Having initially remained cautious throughout January and February, putting more than half of the portfolio in cash, Gallo did not expect the market reaction to the Covid-19 outbreak to be as deep as the 2008 slide.

But speaking on Algebris Investments’ podcast update, he noted how the sharp unwind of heavily levered funds – especially in the hedge fund space – has compounded the sell-off to create value across good quality assets.

“We took advantage of that and we invested the fund up to 70-75 per cent, adding in assets which are solid companies that are strategic and can resist even in a prolonged shutdown,” he explained,  citing telecom companies such as Vodafone and Telefonica, larger systemic banks including Société Générale, Barlcays and ING, and Citigroup in the US, and US industrials such as General Electric.

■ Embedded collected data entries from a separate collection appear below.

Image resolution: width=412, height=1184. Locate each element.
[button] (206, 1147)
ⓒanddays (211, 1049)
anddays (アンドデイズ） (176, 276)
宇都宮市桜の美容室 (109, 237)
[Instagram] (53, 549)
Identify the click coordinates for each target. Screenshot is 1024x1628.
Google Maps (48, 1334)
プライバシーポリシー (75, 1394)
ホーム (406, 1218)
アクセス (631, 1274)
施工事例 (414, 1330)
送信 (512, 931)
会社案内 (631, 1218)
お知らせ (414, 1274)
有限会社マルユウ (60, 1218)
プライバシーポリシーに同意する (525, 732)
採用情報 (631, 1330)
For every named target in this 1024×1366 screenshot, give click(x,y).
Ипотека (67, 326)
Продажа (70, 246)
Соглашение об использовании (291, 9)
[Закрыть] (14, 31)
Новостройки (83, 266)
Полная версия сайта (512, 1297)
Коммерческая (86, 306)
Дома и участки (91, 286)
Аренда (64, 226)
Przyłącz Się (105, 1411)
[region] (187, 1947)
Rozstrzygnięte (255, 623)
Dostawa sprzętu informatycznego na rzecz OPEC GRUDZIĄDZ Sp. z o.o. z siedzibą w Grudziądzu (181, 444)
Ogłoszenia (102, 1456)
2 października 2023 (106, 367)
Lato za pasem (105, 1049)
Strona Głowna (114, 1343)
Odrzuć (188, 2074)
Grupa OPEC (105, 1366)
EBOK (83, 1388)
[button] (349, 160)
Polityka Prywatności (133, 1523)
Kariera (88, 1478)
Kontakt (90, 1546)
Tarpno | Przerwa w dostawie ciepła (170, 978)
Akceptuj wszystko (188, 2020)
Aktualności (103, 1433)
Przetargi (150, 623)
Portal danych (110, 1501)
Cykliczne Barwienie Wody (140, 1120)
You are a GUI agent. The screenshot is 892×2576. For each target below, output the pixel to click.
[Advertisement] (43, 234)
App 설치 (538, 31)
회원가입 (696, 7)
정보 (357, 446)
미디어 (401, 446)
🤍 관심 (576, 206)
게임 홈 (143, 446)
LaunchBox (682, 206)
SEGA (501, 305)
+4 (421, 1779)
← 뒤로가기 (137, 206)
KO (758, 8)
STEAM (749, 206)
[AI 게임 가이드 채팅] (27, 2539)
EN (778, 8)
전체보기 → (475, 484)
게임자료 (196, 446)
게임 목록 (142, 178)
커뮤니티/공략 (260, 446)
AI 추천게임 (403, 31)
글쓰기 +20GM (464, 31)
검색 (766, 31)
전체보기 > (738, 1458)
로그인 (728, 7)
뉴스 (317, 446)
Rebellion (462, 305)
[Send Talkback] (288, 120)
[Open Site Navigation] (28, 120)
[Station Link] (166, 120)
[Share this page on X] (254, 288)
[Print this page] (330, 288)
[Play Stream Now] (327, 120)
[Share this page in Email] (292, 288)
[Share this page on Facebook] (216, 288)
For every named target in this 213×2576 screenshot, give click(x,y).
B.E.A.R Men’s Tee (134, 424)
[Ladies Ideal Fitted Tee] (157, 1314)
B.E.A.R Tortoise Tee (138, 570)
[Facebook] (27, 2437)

“We have improved the quality of our portfolio,” he said of recent positioning. While the fund continues to eschew emerging markets (“we see more weaknesses there”), credits are cheap in cyclical industries which will receive continued government support.

“We think this is a good time to enter credit. We also think it is a good time to go into an active strategy which is able to rotate the book to be flexible and to profit from occasional companies or sovereigns who are unable to survive. In our case we have been closing some shorts in March in companies that were hurt a lot,” Gallo said.

“We see a good number of opportunities around the world in strategic firms and banks which will get sovereign support,” he said.

More broadly, Gallo believes central banks have “dropped all of their taboos” with the extensive fiscal stimulus and monetary support packages – but expressed caution over increasing debt-to-GDP ratios and higher inflation further down the line.

“In 2008, the policy response was aimed at Wall Street. It was a financial crisis and central banks bought a lot of assets. We ended up in a decade where asset prices went up but wages remained more or less the same,” he observed.

In contrast, the current downturn – “something that is deeper and shorter in duration – potentially three to six months” – is a real economy crisis, he said.

“We have a very strong response aimed at the real economy, individuals and small businesses, which should reduce the permanent loss of output in the economic fallout from the crisis,” he noted.

Algebris Investments was launched in 2006 by founder and CEO Davide Serra, an Italian-born former UBS and Morgan Stanley analyst, and focuses on a range of credit, equity and non-performing loan markets.